Source records →
--- START ---
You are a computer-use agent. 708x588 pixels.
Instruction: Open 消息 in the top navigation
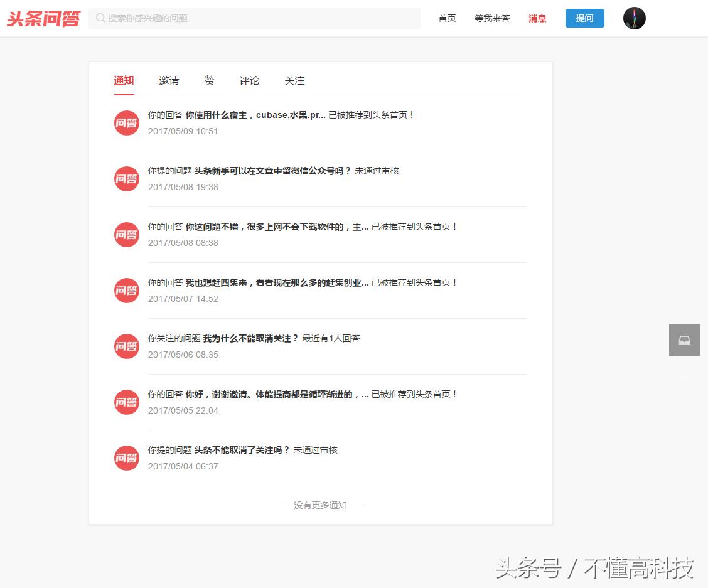537,18
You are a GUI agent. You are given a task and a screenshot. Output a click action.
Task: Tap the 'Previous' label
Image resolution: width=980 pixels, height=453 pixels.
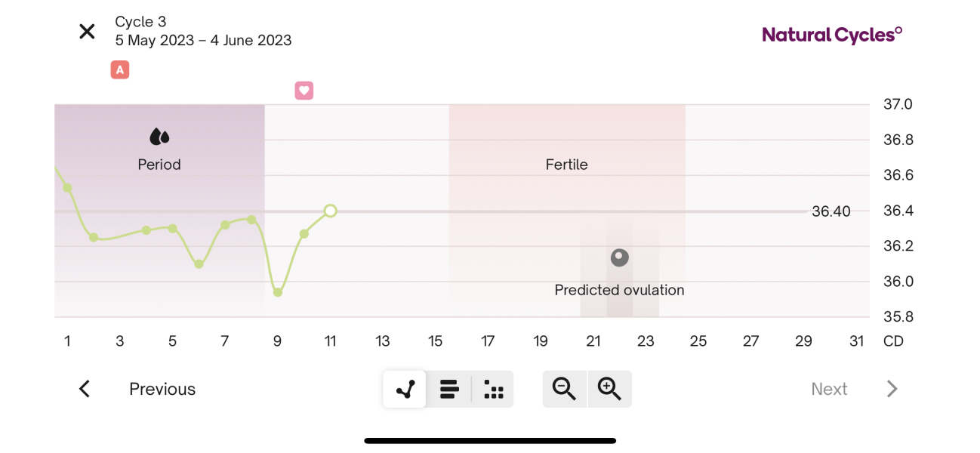pos(162,389)
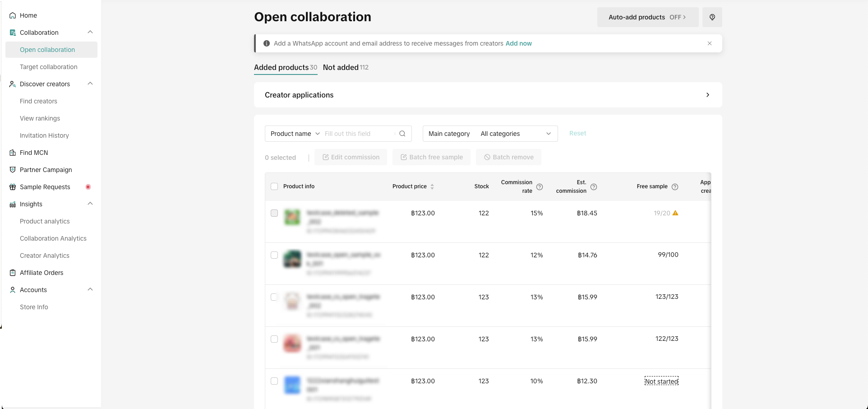Click the Fill out this field search box
Viewport: 868px width, 409px height.
pyautogui.click(x=358, y=134)
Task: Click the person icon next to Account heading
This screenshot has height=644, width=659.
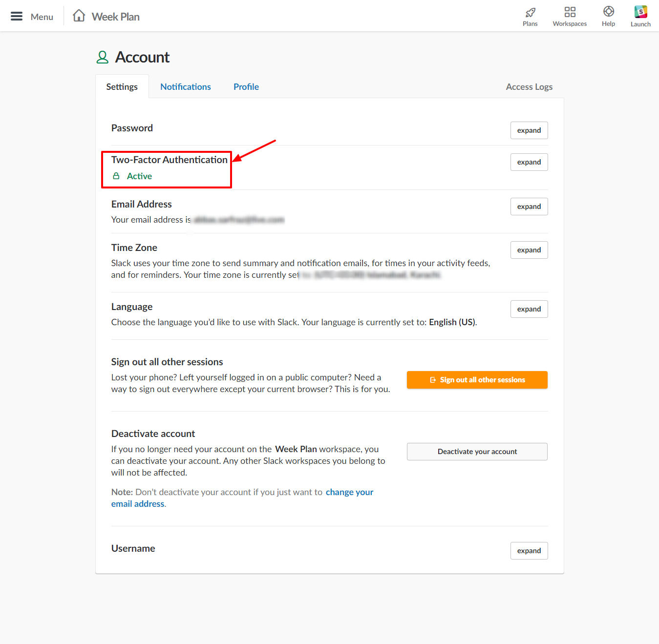Action: click(x=102, y=57)
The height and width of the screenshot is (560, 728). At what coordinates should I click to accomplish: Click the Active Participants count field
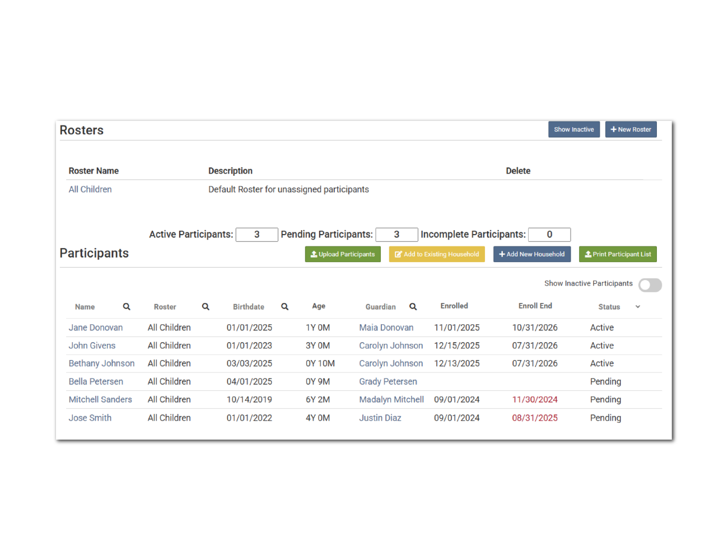tap(256, 235)
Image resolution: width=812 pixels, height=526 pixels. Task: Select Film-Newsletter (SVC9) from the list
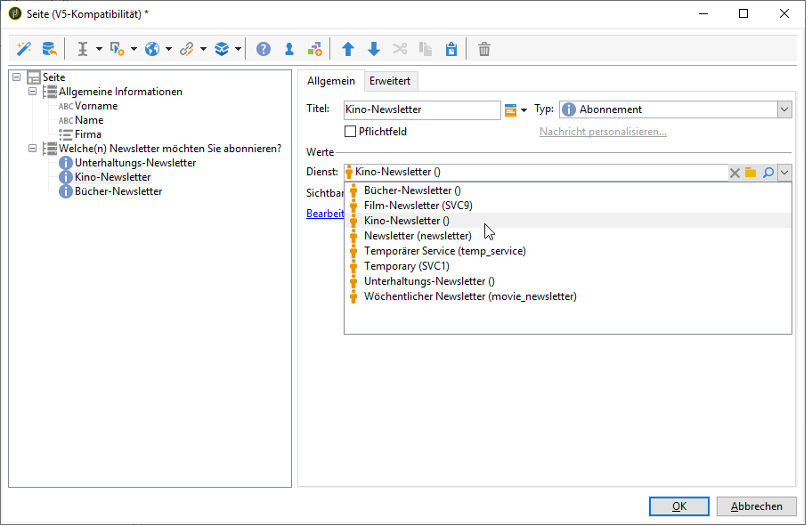pos(418,206)
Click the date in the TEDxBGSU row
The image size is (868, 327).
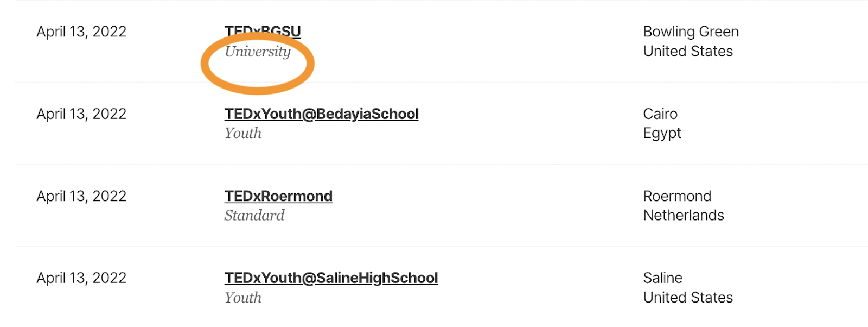81,32
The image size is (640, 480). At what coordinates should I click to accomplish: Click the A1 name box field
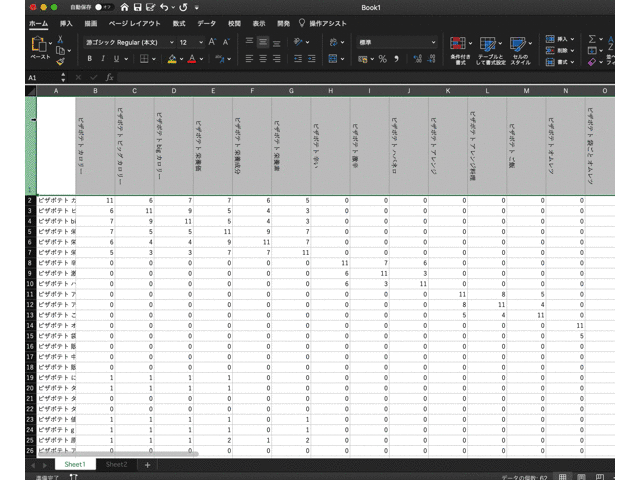pos(33,77)
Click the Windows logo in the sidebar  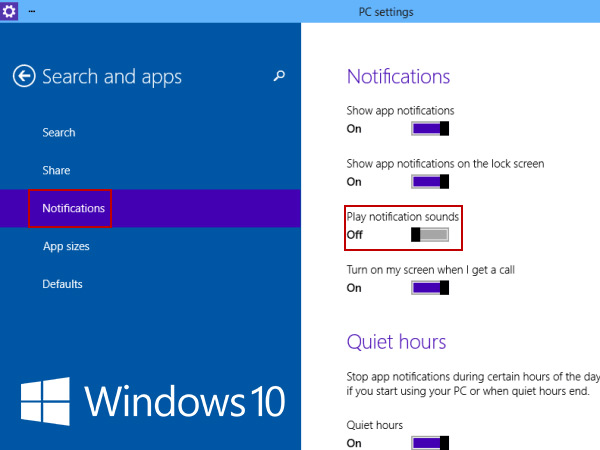(45, 400)
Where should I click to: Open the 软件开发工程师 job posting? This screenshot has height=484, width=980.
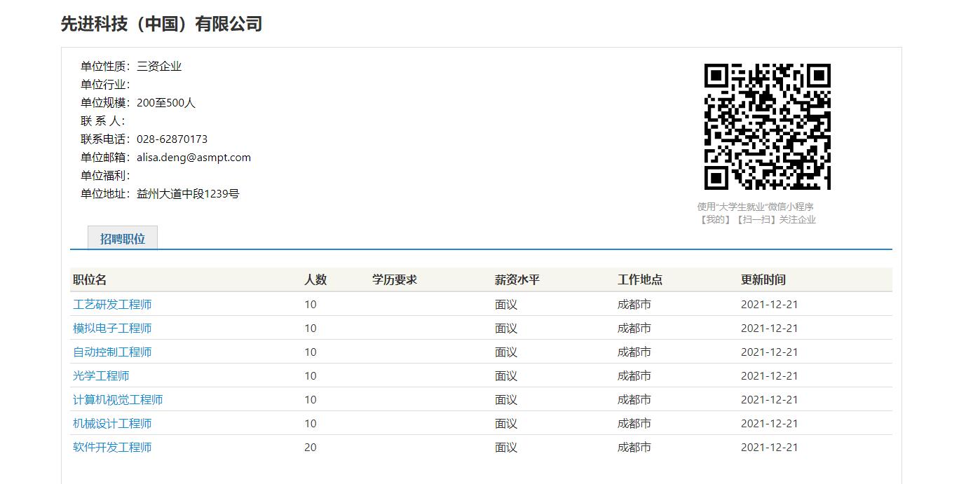tap(112, 448)
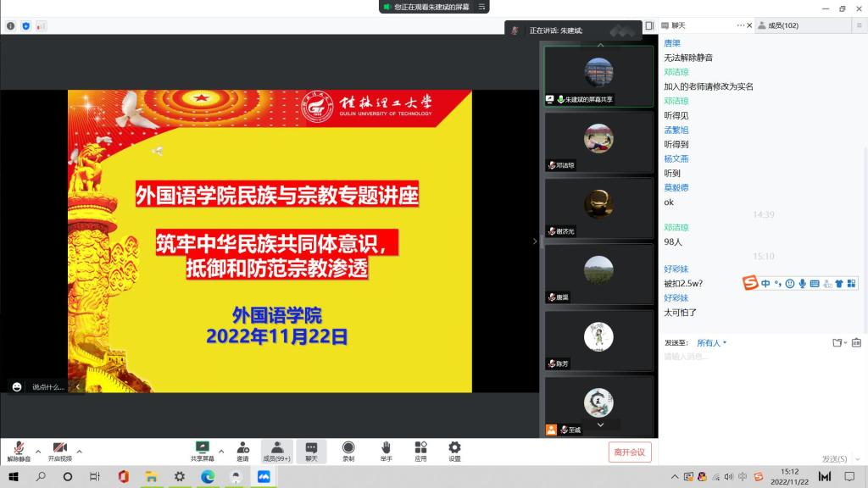
Task: Open Microsoft Edge from the taskbar
Action: click(208, 477)
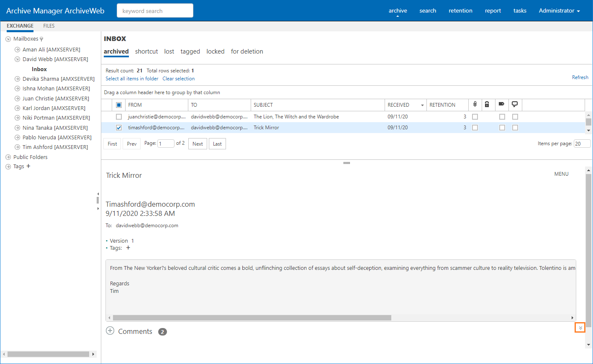Click the lock column header icon

point(487,104)
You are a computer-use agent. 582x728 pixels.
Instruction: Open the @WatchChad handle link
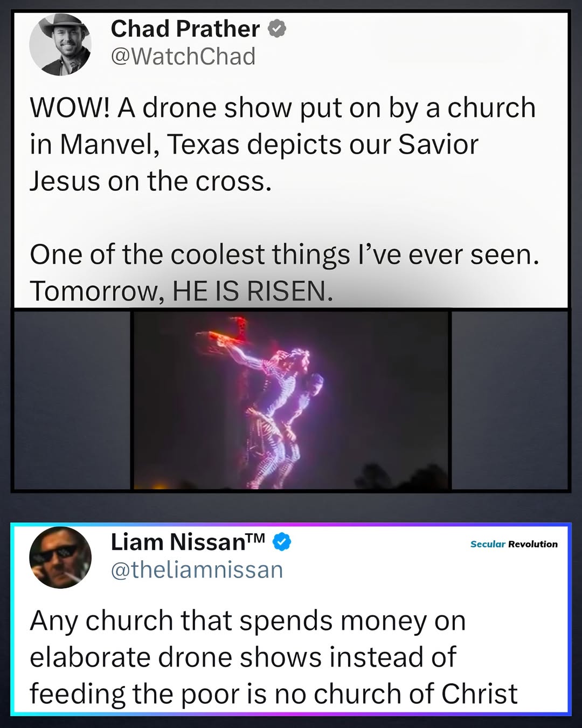click(x=183, y=57)
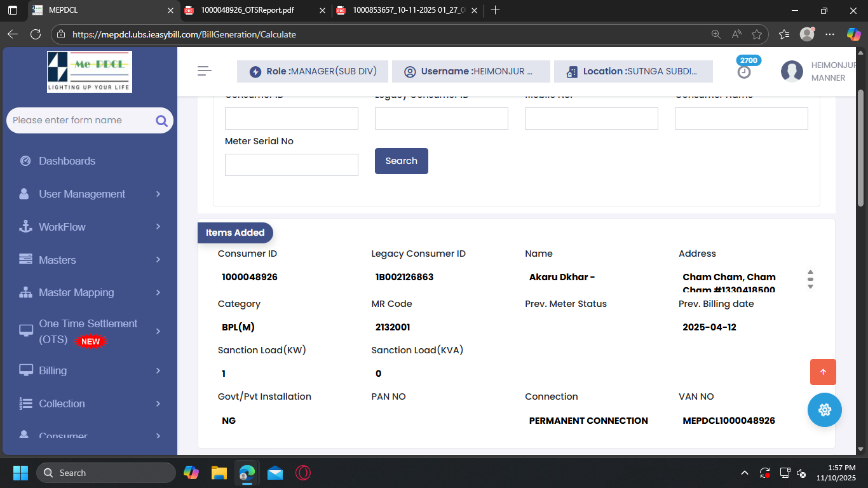The image size is (868, 488).
Task: Click the MePDCL logo in sidebar
Action: click(x=90, y=71)
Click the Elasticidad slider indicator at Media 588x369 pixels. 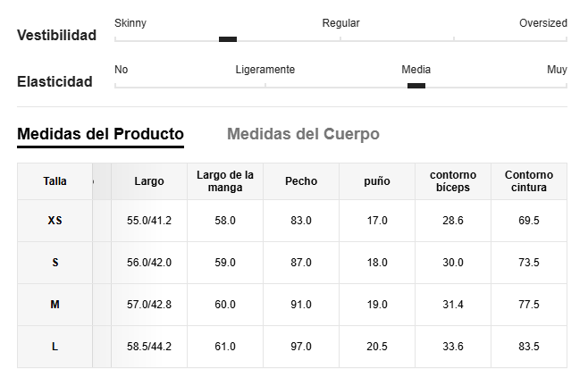click(x=416, y=86)
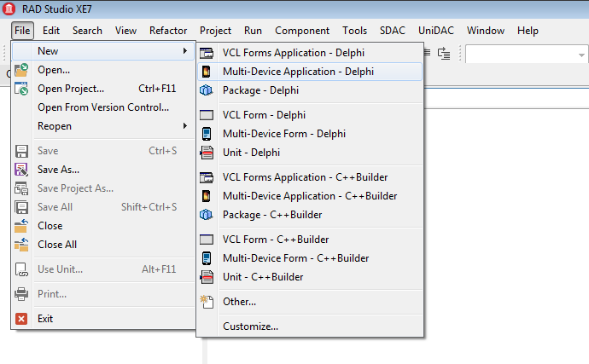
Task: Open the UniDAC menu
Action: [435, 31]
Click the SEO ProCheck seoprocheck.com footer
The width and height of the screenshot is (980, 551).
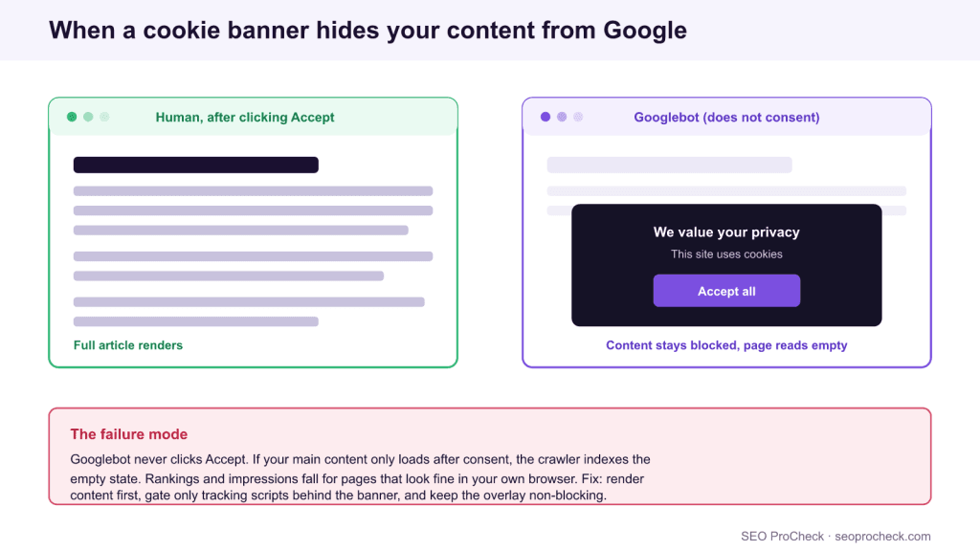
--- END ---
WHAT YOU HAVE TO DO → Return each line from the data where the string "agent" can be found.

WORKED SOLUTION →
You are a computer-use agent. 708x588 pixels.
You are a GUI agent. You are given a task and a screenshot. Output a click action.
You are a computer-use agent. 582x728 pixels.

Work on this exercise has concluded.